PROVIDED PASSAGE
○ ○ ○

Hi! A few years back I wrote a blog which talked about OCI private DNS, how it works and some common scenarios. Everything there is still true so take a look if you want to learn about the basics. However, I think a second blog for the same service, this time focused on best practices, is needed.

When designing your OCI architecture you need to think about many things, most of which are explained in this excellent best-practices series but I feel like private DNS needs a deep-dive because DNS changes have a big blast radius, you can bring the whole environment down just because of a bad setting somewhere so this needs to be well designed from the start. Let’s look at some of the most important decisions about OCI private DNS.

VCN naming or VCN DNS labels

Each OCI VCN has its own DNS domain in the form of {dns-label}.oraclevcn.com. After you create the VCN, each subnet inside that VCN will get its own private DNS zone in the form of {subnet-label}.{dns-label}.oraclevcn.com. Important things to consider:
– Both the vcn-label and the subnet-label are, by default, auto assigned by OCI from the first 15 characters of the name of that resource (VCN and subnet respectively), while removing the “-“ and “_” characters. You can override that by manually inputting the label, but most people will let the default behavior happen.
– The DNS labels (VCN and subnet) can only be decided at the resource creation time, and you cannot edit them later therefore you will need to delete and recreate the resource if you want to change them.

Considering the two points above, some bad decisions would be:
a) You use the same VCN name for multiple VCNs, in the same region or in different regions, and you do not modify the VCN DNS label.
b) You design your VCN naming convention with the first 15 characters the same and you do not modify the VCN DNS label.

Let’s look at what would happen if you did the above. Let’s imagine we decided to name our VCNs and subnets like this:
– VCN1 name vcn-oci-ashburn-ebs-prod and the subnet private-subnet. The resulting private DNS zone would be privatesubnet.vcnociashburneb.oraclevcn.com.
– VCN2 name vcn-oci-ashburn-ebs-nonprod and the subnet private-subnet. The resulting private DNS zone would again be privatesubnet.vcnociashburneb.oraclevcn.com.
Instances in those two VCNs will never be able to talk to each other using the DNS names assigned by OCI. The takeaway is you should mind the naming of your VCNs or provide distinct DNS labels when you create them.

OCI DNS resolver vs Your managed DNS servers

One major decision that impacts the DNS architecture is what DNS server should the environment use. You have two major options:

OCI DNS VCN Resolver

The default setting of any OCI VCN is to use the local DNS resolver. The functionality of this resolver is explained in the previous blog:
– Each VCN has its own DNS resolver which, by default, knows only about the private zones generated by OCI when you create subnets inside it.

○ ○ ○

Pixel coordinate grounding data
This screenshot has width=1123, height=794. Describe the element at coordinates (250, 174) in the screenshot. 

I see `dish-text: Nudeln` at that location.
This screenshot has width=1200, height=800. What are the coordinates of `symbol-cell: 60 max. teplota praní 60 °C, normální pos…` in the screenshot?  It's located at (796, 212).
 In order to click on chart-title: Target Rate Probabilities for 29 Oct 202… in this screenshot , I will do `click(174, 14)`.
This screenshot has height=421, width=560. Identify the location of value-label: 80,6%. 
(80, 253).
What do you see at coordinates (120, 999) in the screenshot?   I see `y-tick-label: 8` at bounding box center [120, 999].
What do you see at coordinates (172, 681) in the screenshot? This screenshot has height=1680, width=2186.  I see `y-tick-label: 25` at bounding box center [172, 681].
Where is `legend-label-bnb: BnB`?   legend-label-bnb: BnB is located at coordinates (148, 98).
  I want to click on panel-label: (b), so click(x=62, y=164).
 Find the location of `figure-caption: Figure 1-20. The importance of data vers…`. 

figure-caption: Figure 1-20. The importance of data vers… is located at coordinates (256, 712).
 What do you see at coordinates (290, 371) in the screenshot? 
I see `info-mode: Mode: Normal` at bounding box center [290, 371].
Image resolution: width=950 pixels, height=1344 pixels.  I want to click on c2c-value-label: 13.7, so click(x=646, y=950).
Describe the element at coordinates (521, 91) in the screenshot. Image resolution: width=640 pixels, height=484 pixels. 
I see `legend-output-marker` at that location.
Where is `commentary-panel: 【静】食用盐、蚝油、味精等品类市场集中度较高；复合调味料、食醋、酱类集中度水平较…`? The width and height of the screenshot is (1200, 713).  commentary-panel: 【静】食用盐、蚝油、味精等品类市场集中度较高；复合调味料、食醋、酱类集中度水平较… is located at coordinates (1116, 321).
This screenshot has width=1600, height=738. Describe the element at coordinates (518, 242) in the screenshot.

○ ○ ○

ASSIGNED TASK 1
Summarize the OCI private DNS text in two sentences.
ASSIGNED TASK 2
Convert the records, from their first line through the line holding "In order to", inclusive, into a numbered list, omitting blank lines.

EXERCISE SOLUTION 1
The text is a second blog on OCI private DNS, focused on best practices, because DNS changes have a big blast radius and the design must be right from the start. It explains that VCN and subnet DNS labels are taken by default from the first 15 characters of the resource name with "-" and "_" removed and cannot be edited later, so VCNs that share a name or the same first 15 characters end up with the same private DNS zone unless distinct DNS labels are provided at creation.

EXERCISE SOLUTION 2
1. This screenshot has width=1123, height=794. Describe the element at coordinates (250, 174) in the screenshot. 
2. I see `dish-text: Nudeln` at that location.
3. This screenshot has width=1200, height=800. What are the coordinates of `symbol-cell: 60 max. teplota praní 60 °C, normální pos…` in the screenshot?  It's located at (796, 212).
4.  In order to click on chart-title: Target Rate Probabilities for 29 Oct 202… in this screenshot , I will do `click(174, 14)`.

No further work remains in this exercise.